Feminine Expression of Emotions vs Reactions
I say feminine because it works in a completely different way for men. This should NOT be mirrored in the view of 50/50 fairness ideas and saying one thing but acting a different way. Seen in a lack of integrity in the man for preaching one thing and doing the opposite. It’s just completely different.
Men are the ones to lead and need to express judgment clearly and directly and yes that will surely be triggering. The more he steps into his masculinity more direct and unapologetic he will be as he is gaining more certainty and strength in his capabilities and what he desires.
The masculine is about safety. He leads, provides and protects the children and women.
Men need to set boundaries, rules and teach their woman how to be around him in order to get to the vision he sets for them (and that she willingly accepts of course). She represents him in her submission and trust. She is his representation of his own masculinity. In public this especially shows. But that’s another topic.
He’s not insecure or sensitive because you choose to use the wrong words in expressing yourself. He’s pointing out your deflections. Your judgments of him. Your lack of accountability. Your forgetfulness of your essence.
He wants to bring out the best in you. For you, for him and for the vision to come to reality. Staying quiet is his insecurity. It’s his fear that you will get upset like his mom did as a kid. He is reminding you of your external focus instead of your connection to god, your ability to submit, surrender and forgetfulness of the whole.
OK, so now that I’ve prefaced this. Back to feminine communication.
There’s a big difference between expressing the primary emotions vs reactions to the emotions. The raw emotion is instinctive. The reaction is learned behaviour. Reactionary expression arises from the logical mind and come after the heart of emotions. A man wants to feel your heart, not your head.
The purpose of reactionary expression is to cover up the sensitive emotions with something less sensitive. In this way, they are a way of protecting the self from being vulnerable.
Staying in reaction vs emotion will only lead to more hurt and pain as they build up over time, especially if they are emotions such as guilt and resentment. This leads to break up.
These reactions are often learned in childhood from parents or other people in our lives. No one can make you feel guilt, you only feel guilt when there is truth to what is said. And that may make you feel sad.
Expressing reactions happen because we have judgments or beliefs about certain emotions. If you’ve grown up where you were criticized for getting upset and showing raw emotions you move to expressing reactions. A defence.
All uncomfortable universal emotions can be narrowed down to 3: Sadness, fear and anger and oftentimes we feel “numb”, not an emotion but something that arises out of not knowing what we are feeling.
You may say you feel hurt but really we feel sad or angry.
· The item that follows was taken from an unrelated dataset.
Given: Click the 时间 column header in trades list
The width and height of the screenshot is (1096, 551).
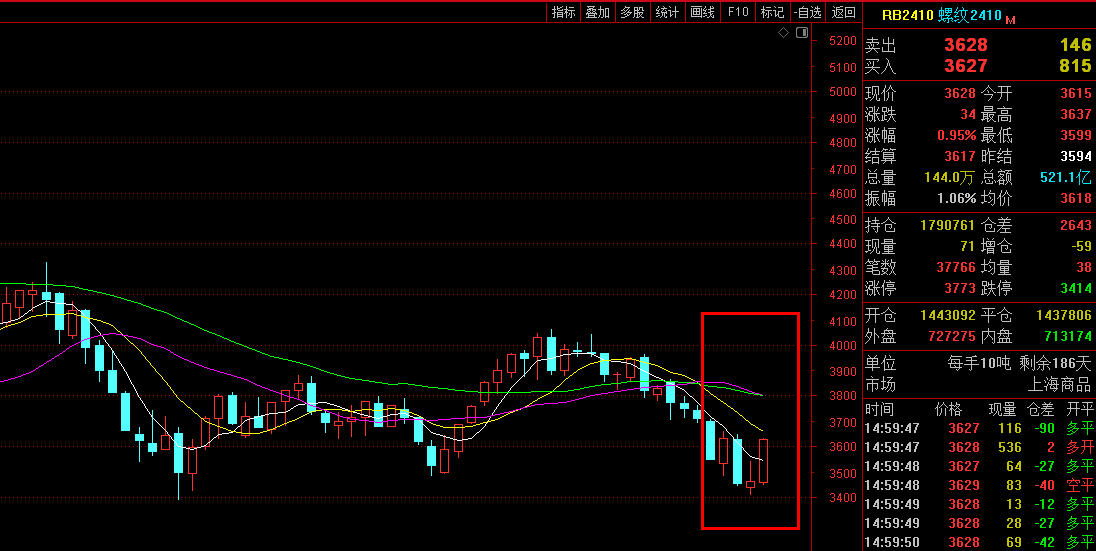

Saying I feel hurt assumes someone hurt you. It will have a different outcome than saying I feel sad. Saying I feel neglected assumes someone neglected you. Saying I feel disrespected assumes someone disrespected you. See the difference in taking ownership?
More importantly is what happens after you were honest about the feeling and that is — allowing for a deeper inquiry. This is where it takes humility and acceptance of the other. It takes connecting to the heart and intent that deep down you know of this person. It may feel like he hates you in that moment but it’s not the case.
Expressing reactions instead of emotions are learned or habitual, protective, defensive and avoidant, a deflection, can numb emotions, do not listen to what the emotions are asking, comes from a place of ‘I should not feel sad’ or ‘I should not feel any anger” so I will express blame and judgment.
Reactions are motivated by pain reduction, they linger around (sometimes for days, weeks or years) and lead to distance and disconnect from our goals and the people we love.
Expressing from reaction as a woman doesn’t solve anything and leads you to go in circles. When you learn to be more vulnerable by recognizing the deeper instinctual emotions you learn to know yourself better, to get out of the victim self and to reconnect with something bigger than you — God and your role as a woman.
Getting to the core emotion you can then ask yourself why do I feel this sadness? Not from a place of digging into your history but by reconnecting with the one truth — the remembrance of who you are and what your role is as a woman. This is where you can ask yourself where you take ownership and responsibility as oppose to projecting that onto your man. A woman needs to remember the interconnectedness of it all.
A perfection when she lets go. A safety in surrender. And unlike the popularized feminist ideology (that’s infiltrated the goddess/empowered) movement that gives women what they want to hear. Respect fuels devotion. Women want a man, taller, more intelligent, Richard, stronger than they are well they need to submit to that.
What ZEN calls Wu Wei. Or like Alan watts has said so brilliantly “When you try to stay on the surface of the water, you sink; but when you try to sink, you float’ and that ‘insecurity is the result of trying to be secure.” The word trying can be replaced by the word control. It’s about letting go of control and falling into trust.
A leader is in charge of controlling the external world and the feminine controls her expression. A leader holds his follower accountable. And a leader is held accountable by GOD and himself only. If you trust his heart, then communicate from emotion not reaction and remember who you are.